• **What the task asks**: Everything from the line containing "Frequently Asked Questions (632, 2473)" through the line containing "Need a custom" in the listing below should be copied exactly, and nothing more.

• **Available data**:
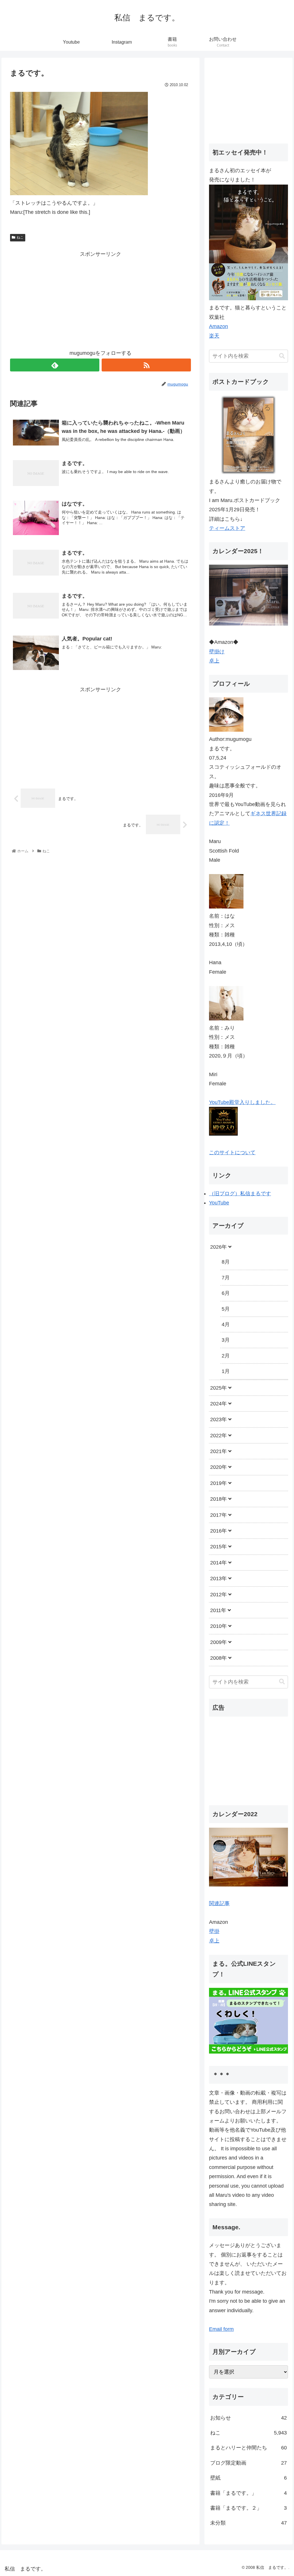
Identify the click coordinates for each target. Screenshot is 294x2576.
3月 (226, 1340)
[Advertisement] (100, 299)
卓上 (214, 661)
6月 (226, 1293)
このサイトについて (232, 1152)
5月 (226, 1309)
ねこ (20, 237)
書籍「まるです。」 (248, 2493)
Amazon (218, 326)
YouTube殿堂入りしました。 (242, 1102)
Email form (221, 2329)
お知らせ (248, 2418)
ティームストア (227, 528)
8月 (226, 1262)
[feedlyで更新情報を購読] (54, 365)
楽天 (214, 336)
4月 (226, 1324)
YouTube (219, 1203)
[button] (282, 356)
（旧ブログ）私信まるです (240, 1193)
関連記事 (219, 1903)
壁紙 (248, 2478)
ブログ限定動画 (248, 2463)
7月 (226, 1278)
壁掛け (217, 651)
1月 (226, 1371)
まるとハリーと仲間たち (248, 2448)
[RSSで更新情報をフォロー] (146, 365)
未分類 (248, 2523)
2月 (226, 1356)
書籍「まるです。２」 (248, 2508)
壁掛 (214, 1931)
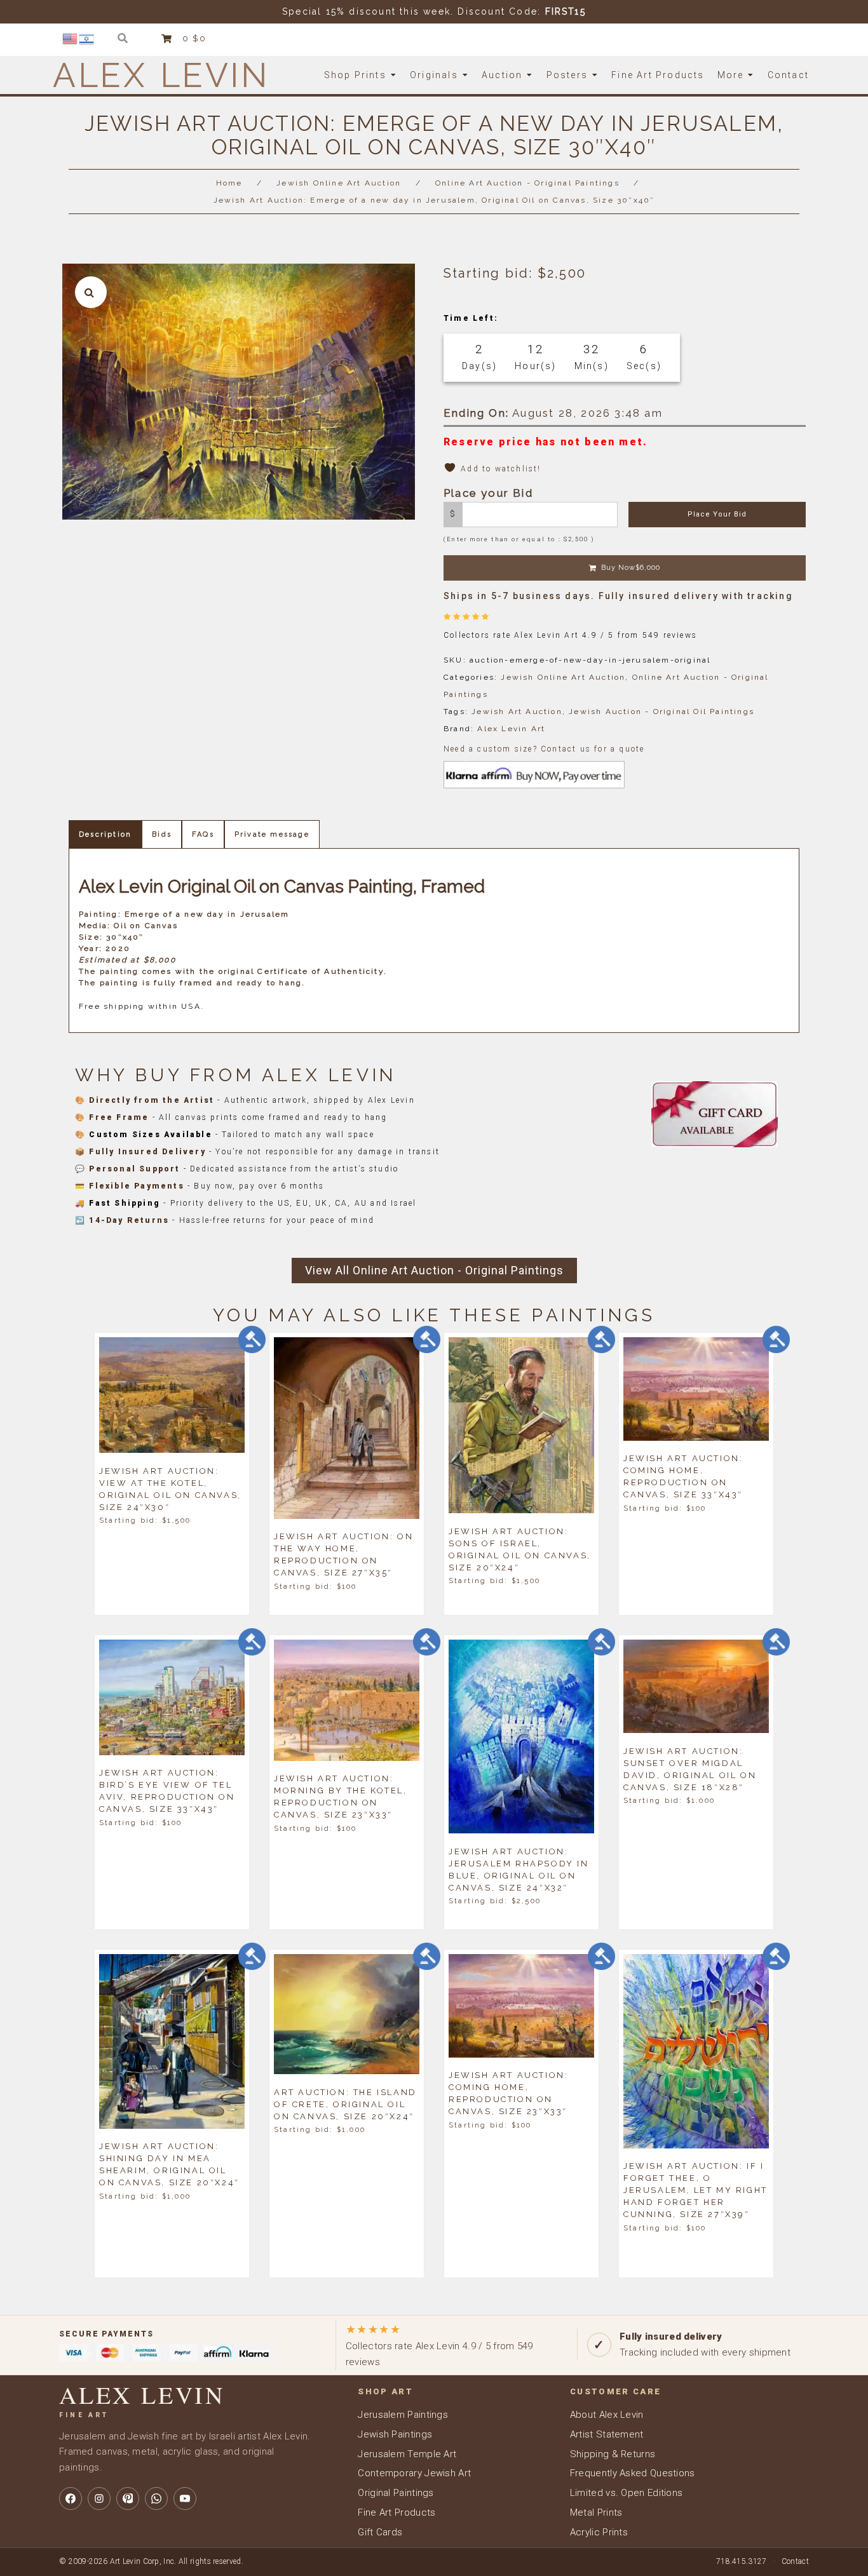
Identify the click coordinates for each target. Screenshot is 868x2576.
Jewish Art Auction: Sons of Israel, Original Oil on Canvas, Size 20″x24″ (520, 1549)
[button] (91, 292)
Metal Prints (596, 2512)
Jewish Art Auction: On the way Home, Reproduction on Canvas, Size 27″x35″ (343, 1554)
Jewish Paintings (395, 2434)
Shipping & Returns (612, 2454)
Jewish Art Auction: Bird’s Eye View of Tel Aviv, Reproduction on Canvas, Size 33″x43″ (167, 1791)
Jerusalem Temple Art (407, 2454)
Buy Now (630, 567)
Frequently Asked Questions (632, 2473)
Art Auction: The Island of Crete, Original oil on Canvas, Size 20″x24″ (345, 2104)
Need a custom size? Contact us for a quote (544, 749)
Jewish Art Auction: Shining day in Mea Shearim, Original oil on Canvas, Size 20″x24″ (169, 2164)
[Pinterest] (127, 2498)
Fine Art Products (396, 2512)
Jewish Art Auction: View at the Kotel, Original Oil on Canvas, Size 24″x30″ (170, 1488)
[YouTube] (184, 2498)
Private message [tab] (271, 834)
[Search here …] (123, 38)
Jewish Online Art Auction (338, 183)
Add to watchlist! (501, 468)
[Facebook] (70, 2498)
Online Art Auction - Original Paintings (527, 183)
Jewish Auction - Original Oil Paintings (661, 711)
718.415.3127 (741, 2561)
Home (229, 183)
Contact (795, 2561)
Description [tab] (105, 834)
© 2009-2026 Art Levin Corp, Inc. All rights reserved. (151, 2561)
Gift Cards (380, 2532)
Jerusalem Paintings (403, 2414)
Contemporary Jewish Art (414, 2473)
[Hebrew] (87, 38)
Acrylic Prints (599, 2532)
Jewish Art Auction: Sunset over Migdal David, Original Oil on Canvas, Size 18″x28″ (689, 1768)
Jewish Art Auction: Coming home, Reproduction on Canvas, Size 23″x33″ (508, 2093)
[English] (70, 38)
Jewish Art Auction (516, 711)
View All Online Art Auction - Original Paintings (434, 1270)
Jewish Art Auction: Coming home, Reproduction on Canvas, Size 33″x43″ (683, 1476)
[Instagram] (99, 2498)
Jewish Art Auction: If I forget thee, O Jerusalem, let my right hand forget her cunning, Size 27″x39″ (695, 2190)
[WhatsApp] (156, 2498)
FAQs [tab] (203, 834)
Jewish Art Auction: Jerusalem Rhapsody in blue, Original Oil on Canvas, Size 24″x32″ (519, 1869)
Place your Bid (717, 514)
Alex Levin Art (511, 728)
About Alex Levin (607, 2414)
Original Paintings (395, 2492)
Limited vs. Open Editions (626, 2492)
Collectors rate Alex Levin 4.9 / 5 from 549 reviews (439, 2345)
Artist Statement (607, 2434)
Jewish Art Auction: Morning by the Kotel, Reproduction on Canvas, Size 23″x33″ (340, 1796)
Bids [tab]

• **Task solution**:
Frequently Asked Questions (632, 2473)
Art Auction: The Island of Crete, Original oil on Canvas, Size 20″x24″ (345, 2104)
Need a custom size? Contact us for a quote (544, 749)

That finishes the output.